To understand how astrocytes control blood flow, imagine them as tiny “puppeteers” fine-tuning blood supply based on brain activity. 

"The astrocytes are perfectly positioned to ‘listen’ to the brain’s state. Chemicals like serotonin, dopamine, and noradrenaline fluctuate with brain activity. For example, if we get startled, the brain produces noradrenaline which astrocytes detect and elevate their calcium and cAMP,” says Assistant Professor, Antonios Asiminas, a member of research group. 
 

“Our new finding opens an avenue to study how cAMP in astrocytes plays a crucial role in blood flow changes across various brain states,” he adds.

Connecting blood flow and mental health

Building on these discoveries, Hirase’s group recently received a prestigious grant from the Independent Research Fund Denmark (DFF) to continue their studies. 

“We are excited to dive deeper into how astrocytes and cAMP regulate blood flow. First, we’ll examine what happens to cAMP signals during sleep, wakefulness, and movement,” says Hirase.

Dynamic blood supply is shown to be essential for mood, cognition and sleep. 

We’ll explore how blood flow changes throughout the day - during movement or rest. Different behavioral states are linked to shifts in blood flow,”

The final goal is to connect astrocytes, blood flow, and mental health. Problems with blood flow have long been associated with depression and other brain disorders. 

“Depression is linked to disrupted blood flow and sleep patterns.

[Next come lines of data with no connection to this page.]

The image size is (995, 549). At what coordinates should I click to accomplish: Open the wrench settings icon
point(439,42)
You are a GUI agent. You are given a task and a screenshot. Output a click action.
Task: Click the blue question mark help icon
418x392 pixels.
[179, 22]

We believe cAMP signaling in astrocytes may contribute to these changes,” says Hirase. “When cAMP signals fail, brain’s energy management including blood flow regulation breaks down.” 

“Normally, blood supply adjusts to match brain activity, but in depression, this system seems to fail. We want to understand why,” Hirase continues. 

Hope for new treatments

The broader perspective of this research is its potential to inspire new treatments for depression. 

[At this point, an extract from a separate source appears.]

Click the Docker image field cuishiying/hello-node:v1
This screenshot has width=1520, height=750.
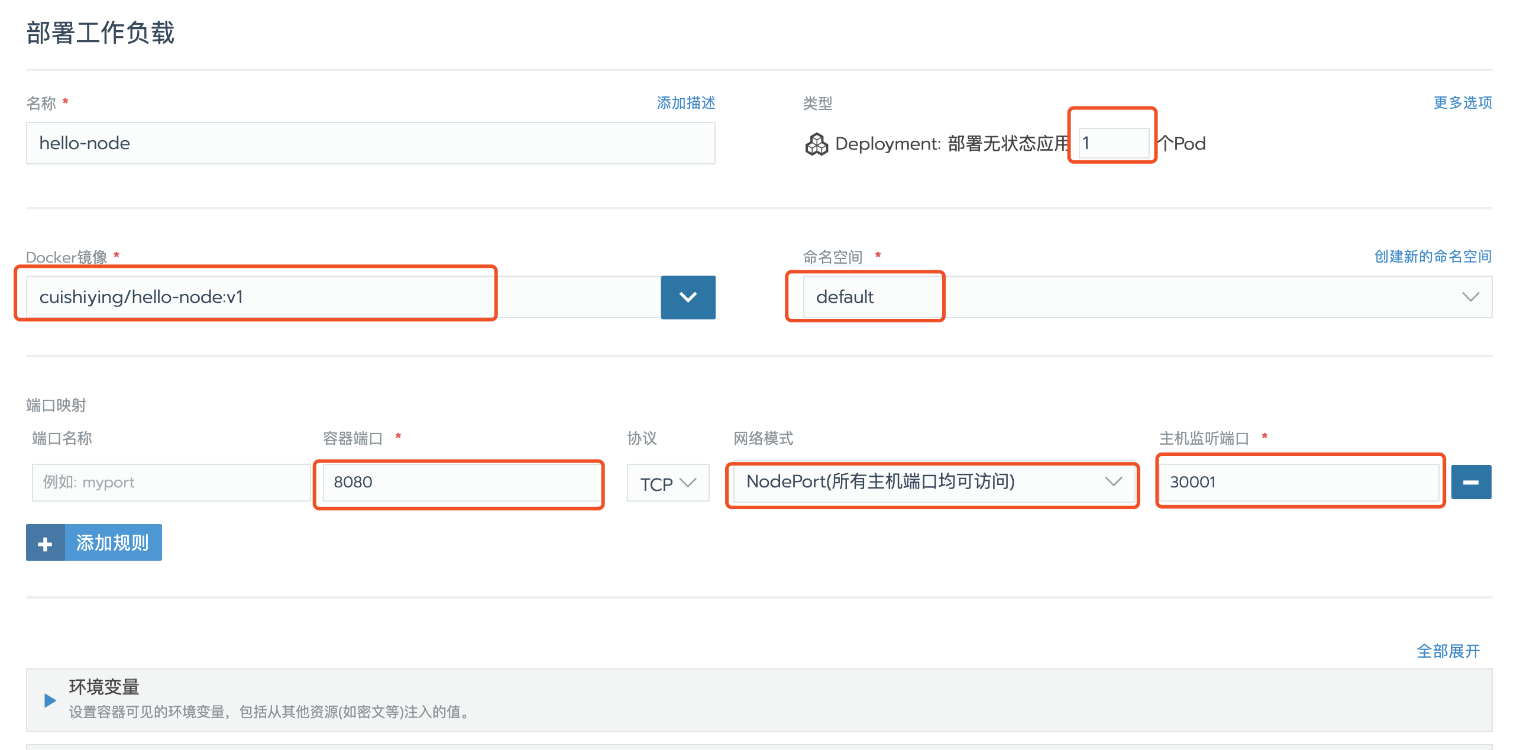(x=343, y=297)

If the team’s hypothesis holds true, their work could shift the focus from traditional neurotransmitter-based therapies toward blood flow modulation via astrocytes. 

“Our hope is that these findings lead to drugs that stabilize cAMP signaling. Such drugs could prevent cAMP breakdown, allowing it to maintain normal blood flow. That would be a milestone,” Asiminas concludes.